Is 'M4I' or 'M4M' a valid XML Schema Integer? If yes, why and what is its meaning?


I'm currently working with a large XML file, the OpenCyc ontology. (You can download it as opencyc-latest.owl.gz from here: http://sw.opencyc.org/)

This XML file contains lines like these:

<owl:ObjectProperty rdf:about="Mx4rvVi4w5wpEbGdrcN5Y29ycA">
    <rdfs:label xml:lang="en">Arg 3 Genl</rdfs:label>
    <cycAnnot:label xml:lang="en">arg3Genl</cycAnnot:label>
    <!-- [...] -->

    <!-- [Strange lines begin here] -->
    <Mx4rvViAzpwpEbGdrcN5Y29ycA 
      rdf:datatype="http://www.w3.org/2001/XMLSchema#integer"
      >M4I</Mx4rvViAzpwpEbGdrcN5Y29ycA>
    <Mx4rv6Bnr5wpEbGdrcN5Y29ycA 
      rdf:datatype="http://www.w3.org/2001/XMLSchema#integer"
      >M4M</Mx4rv6Bnr5wpEbGdrcN5Y29ycA>
    <!-- [Strange lines ended here] -->

    <!-- [...] -->
</owl:ObjectProperty>

Don't worry about the tag names. That's how OpenCyc actually names its tags. I'd rather like to point the attention to their content.
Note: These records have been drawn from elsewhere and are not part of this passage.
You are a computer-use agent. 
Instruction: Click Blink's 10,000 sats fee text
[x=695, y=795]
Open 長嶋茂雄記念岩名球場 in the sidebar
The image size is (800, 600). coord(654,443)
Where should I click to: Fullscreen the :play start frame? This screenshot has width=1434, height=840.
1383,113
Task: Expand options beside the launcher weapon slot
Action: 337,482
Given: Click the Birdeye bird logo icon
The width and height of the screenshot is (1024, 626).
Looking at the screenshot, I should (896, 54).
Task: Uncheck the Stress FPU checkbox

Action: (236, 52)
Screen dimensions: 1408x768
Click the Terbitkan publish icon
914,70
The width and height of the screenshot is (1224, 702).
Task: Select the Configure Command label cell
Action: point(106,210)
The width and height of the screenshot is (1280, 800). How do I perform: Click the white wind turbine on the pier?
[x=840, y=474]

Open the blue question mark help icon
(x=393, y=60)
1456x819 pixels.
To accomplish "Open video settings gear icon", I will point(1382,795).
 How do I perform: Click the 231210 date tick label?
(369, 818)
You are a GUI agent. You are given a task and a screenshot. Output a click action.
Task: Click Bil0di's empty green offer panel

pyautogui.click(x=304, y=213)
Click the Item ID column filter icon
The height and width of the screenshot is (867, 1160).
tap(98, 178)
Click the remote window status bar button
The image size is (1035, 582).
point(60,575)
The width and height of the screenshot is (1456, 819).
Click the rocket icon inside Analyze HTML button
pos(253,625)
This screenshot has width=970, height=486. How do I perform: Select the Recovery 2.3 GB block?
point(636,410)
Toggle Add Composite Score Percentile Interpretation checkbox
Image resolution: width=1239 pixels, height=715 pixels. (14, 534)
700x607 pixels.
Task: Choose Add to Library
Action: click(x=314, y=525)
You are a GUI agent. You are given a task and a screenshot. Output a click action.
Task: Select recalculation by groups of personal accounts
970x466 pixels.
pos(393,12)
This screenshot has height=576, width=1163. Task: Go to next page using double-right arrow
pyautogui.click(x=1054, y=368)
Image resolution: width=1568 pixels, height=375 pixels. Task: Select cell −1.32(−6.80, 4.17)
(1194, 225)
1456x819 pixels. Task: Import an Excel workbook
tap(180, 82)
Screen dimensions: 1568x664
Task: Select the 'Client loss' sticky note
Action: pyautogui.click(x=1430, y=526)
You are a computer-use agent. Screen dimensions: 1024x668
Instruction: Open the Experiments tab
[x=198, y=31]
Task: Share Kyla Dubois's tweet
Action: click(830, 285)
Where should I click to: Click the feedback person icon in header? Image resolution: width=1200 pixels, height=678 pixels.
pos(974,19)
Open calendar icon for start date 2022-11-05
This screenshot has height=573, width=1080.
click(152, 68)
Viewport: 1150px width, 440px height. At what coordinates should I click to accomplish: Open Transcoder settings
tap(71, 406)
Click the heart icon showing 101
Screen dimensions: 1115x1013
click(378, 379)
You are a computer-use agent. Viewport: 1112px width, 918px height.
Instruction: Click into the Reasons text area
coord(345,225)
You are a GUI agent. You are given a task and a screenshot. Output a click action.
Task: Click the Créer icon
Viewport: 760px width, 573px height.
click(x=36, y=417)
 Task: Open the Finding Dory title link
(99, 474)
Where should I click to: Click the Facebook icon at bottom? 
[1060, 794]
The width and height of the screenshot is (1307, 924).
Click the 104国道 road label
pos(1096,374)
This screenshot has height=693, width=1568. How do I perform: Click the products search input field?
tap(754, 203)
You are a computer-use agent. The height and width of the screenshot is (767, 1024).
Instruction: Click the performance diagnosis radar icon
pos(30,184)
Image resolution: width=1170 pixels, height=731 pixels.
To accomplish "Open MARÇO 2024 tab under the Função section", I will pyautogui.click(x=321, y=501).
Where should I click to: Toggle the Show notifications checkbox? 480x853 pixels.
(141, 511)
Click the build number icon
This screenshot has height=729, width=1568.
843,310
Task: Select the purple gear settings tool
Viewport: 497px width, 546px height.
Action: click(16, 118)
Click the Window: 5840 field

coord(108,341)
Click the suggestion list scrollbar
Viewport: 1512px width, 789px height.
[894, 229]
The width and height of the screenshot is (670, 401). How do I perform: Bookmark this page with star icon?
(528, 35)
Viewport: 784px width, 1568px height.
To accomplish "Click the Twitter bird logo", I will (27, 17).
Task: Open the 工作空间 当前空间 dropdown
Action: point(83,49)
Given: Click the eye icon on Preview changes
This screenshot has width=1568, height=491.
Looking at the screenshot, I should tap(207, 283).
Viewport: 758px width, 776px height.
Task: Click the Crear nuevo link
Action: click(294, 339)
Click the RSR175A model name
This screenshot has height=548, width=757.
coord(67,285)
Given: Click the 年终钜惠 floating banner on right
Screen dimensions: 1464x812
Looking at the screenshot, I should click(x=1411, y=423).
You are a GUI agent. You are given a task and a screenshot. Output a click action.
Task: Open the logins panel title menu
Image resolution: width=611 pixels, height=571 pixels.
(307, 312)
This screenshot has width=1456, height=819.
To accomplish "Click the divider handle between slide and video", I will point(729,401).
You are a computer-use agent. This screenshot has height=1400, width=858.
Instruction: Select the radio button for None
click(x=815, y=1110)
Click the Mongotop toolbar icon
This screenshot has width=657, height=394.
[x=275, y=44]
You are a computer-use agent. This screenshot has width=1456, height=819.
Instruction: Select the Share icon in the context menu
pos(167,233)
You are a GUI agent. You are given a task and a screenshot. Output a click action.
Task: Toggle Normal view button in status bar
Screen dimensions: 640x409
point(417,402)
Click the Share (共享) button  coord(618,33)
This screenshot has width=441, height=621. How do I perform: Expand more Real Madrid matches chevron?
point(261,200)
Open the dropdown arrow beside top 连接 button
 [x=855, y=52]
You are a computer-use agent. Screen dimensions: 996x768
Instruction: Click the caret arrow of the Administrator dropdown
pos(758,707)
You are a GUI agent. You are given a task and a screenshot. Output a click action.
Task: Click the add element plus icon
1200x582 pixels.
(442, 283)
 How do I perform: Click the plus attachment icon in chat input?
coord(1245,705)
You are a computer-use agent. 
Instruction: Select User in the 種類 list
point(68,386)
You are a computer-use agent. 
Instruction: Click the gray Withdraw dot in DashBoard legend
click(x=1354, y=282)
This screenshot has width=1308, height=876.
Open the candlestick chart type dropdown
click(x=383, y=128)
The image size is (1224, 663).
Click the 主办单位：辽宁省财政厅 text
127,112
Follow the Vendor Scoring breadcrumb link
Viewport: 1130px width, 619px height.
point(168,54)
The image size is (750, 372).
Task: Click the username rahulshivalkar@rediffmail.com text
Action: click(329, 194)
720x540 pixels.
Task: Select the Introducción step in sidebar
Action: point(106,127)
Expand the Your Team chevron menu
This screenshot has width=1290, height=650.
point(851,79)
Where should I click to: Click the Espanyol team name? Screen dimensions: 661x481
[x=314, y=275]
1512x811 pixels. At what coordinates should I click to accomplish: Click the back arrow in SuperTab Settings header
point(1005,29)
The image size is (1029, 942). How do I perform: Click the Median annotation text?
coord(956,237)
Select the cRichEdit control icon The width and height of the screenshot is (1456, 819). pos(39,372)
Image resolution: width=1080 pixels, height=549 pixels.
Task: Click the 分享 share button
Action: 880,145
For all not familiar with RDF/XML documents: The rdf:datatype attribute for the two strange lines basically says that the content of the tag should be interpreted as an XML Schema integer.

My questions boil down to: Are M4I and M4M (or other strange values that I found so far like M4E, M4Q, M4E) actually valid XML Schema integers? Or are these errors in the OpenCyc ontology?

If they are actually valid, what is their meaning? And why are they valid after all? (I.e. which documentation should I read to get insights about their meaning?)


Solution

  • The literals you're referring to are not valid integers. The representation of those in terms of the XML Schema type sytem, is available online at http://www.w3.org/TR/xmlschema-2/#integer.

    It basically says:

    integer has a lexical representation consisting of a finite-length sequence of decimal digits (#x30-#x39) with an optional leading sign. If the sign is omitted, "+" is assumed. For example: -1, 0, 12678967543233, +100000.

    According to the described semantics, your file is invalid.